August 13, 2015

Bad or Even Worse?

AFP/Scanpix
A group of migrants leave a Serbian town of Kanjiza, at the border with Hungary on August 2, 2015.
A group of migrants leave a Serbian town of Kanjiza, at the border with Hungary on August 2, 2015.

The migrants and refugees streaming into the European Union have cast a dark shadow on the Schengen agreement: when everyone enjoys freedom of movement, it isn’t possible to regulate the number of people in any one EU member state.

Recently, German Police Union head Rainer Wendt called in the German press for border checks to be reinstated, saying it is the best of all measures for dealing with the refugee problem.
Wendt was quoted as saying that Germany should not take its threat of bringing back checks off the table without grandstanding in Brussels.

The German police have found allies on the Schengen issue. Denmark, too, intends to reinstate border controls, while continuing to comply with the Schengen visa agreement.

The foreign minister of Denmark’s new right-wing government, Kristian Jensen, said at a recent meeting with German colleague Frank-Walter Steinmeier that Denmark is looking for dialogue with Brussels and the European Union as well as Denmark’s neighbours on the subject of border checks.

The Danish Foreign Ministry confirmed the plans, with border checks seen as a way of ramping up the fight against illegal immigration and smuggling. “There won’t be a border barrier and it’s not … on the border. There will be checks in the border areas,” said Lars Peter Levy, a spokesperson for the Foreign Ministry, in The Guardian.

Denmark has already reimposed border checks once before, in 2011, when a past right-wing government took office. After major criticism from other member states, it scrapped the checks.

The Schengen area currently includes 22 European Union member states, including Estonia. In addition, Switzerland, Norway, Iceland and Liechtenstein are part of the zone.

It seems that the current options range from bad to worse. Why? The Schengen area’s lack of border checks has been one of the most popular features of the European Union. The community itself has made much of it; its communications stress the lack of border checks and the advantages that being in the EU confers. Now, however, the migrant issue looks to cut down on the popularity of the European Union itself. There have even been voices in Estonia saying that Estonia should leave the EU in order to not have to accept refugees. And thus the question can be phrased do we want to have freedom of movement in future, too, or do we want migrants?

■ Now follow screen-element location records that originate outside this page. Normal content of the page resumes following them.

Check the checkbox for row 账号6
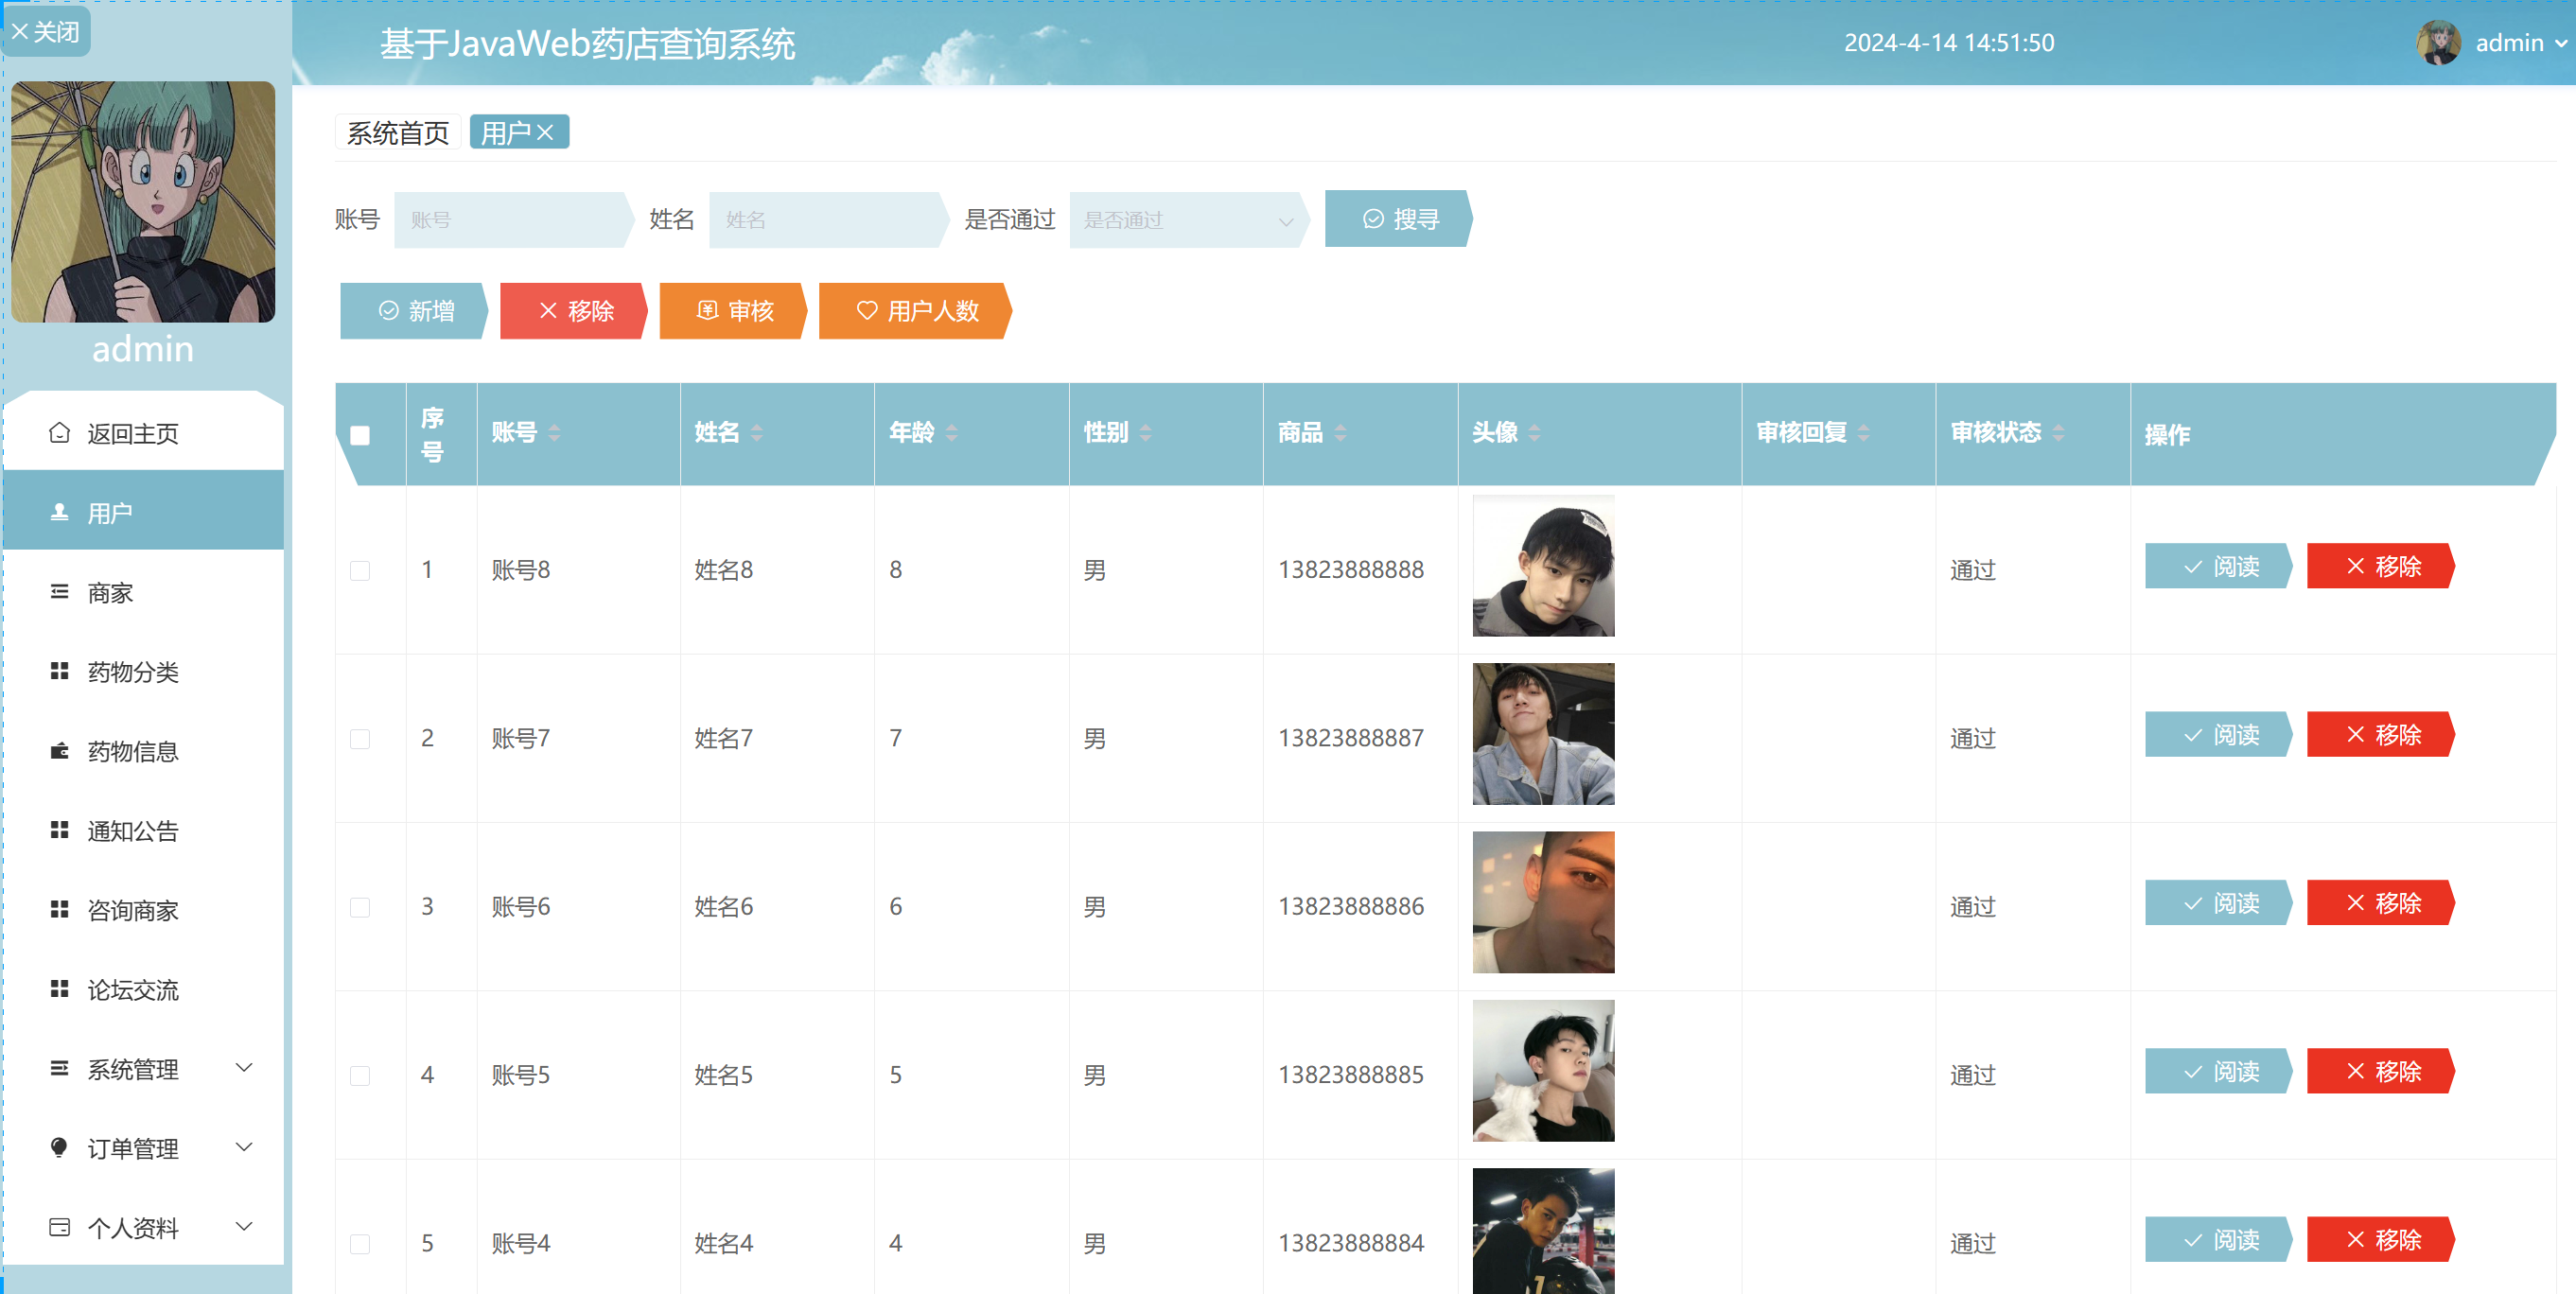 (x=360, y=907)
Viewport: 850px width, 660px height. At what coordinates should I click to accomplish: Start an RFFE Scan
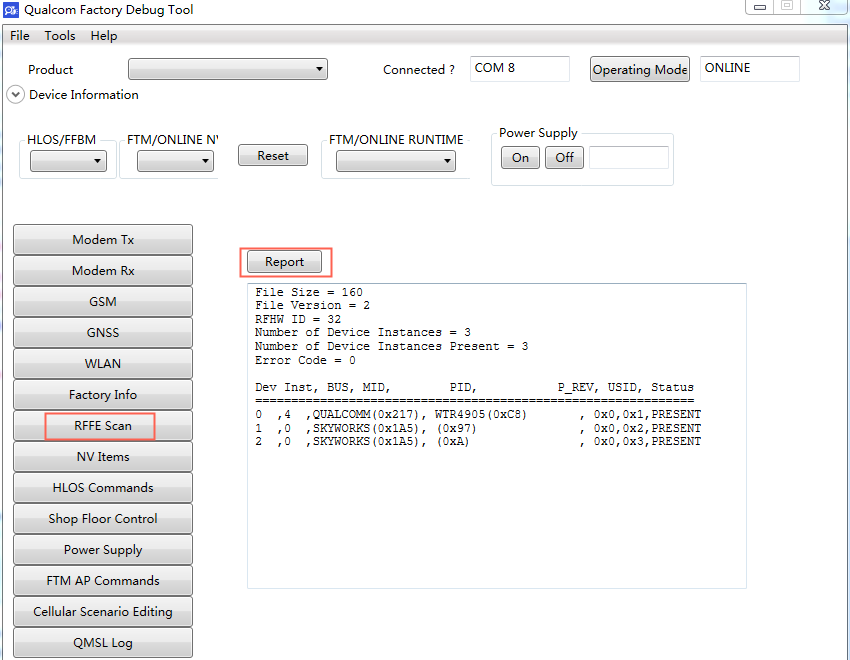pos(102,425)
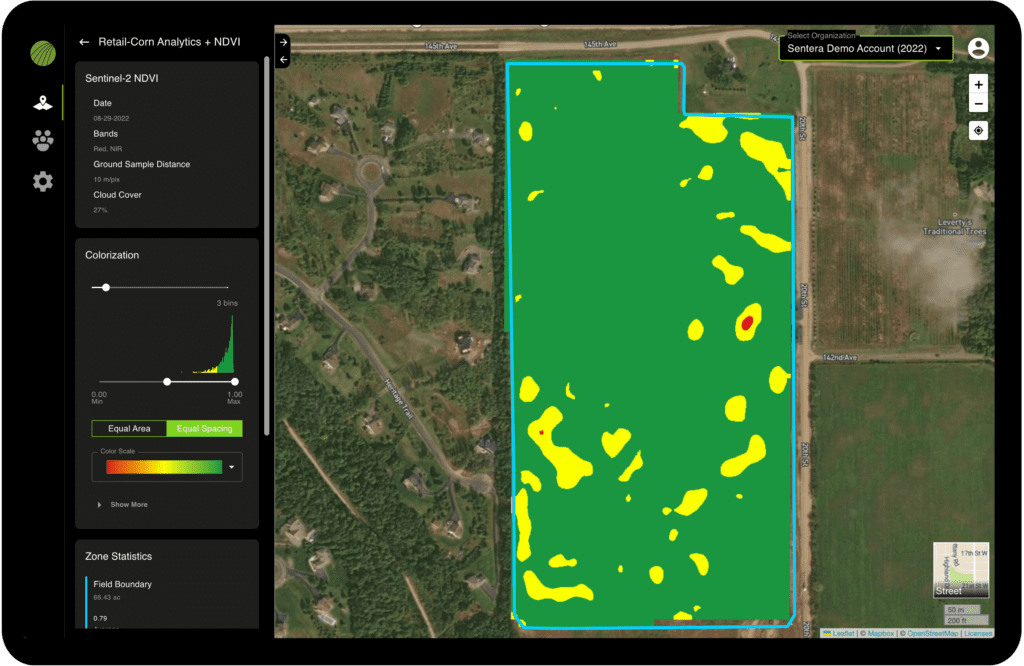
Task: Select the Fields map icon in sidebar
Action: click(41, 100)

The existence of the Schengen visa area is of course a problem in light of the flows of migrants. If voluntary quotas are established for accommodating refugees, it will remain open how the refugees will remain in their designated destinations.

In the bigger picture, reimposing checks at borders would however mean a brake on integration in the European Union. Even the risk of a “Grexit” is quite real and this would deal a setback to integration. European Commission President Jean-Claude Juncker has put any further EU enlargement on hold for the next five years. On top of it all, the United Kingdom could leave the EU. That would change the very nature of the EU.

Reinstating checks at Schengen border will presumably also not solve the immigrant problem. Border checks will not end the chaos in Libya or the civil war in Syria, nor will it soften the Islamic State’s zealousness in setting scores with what it sees as infidels. The likelihood of change will come only when European Union countries work together.
This piece, originally in Estonian, aired on Retro FM’s European news on 13 August 2015.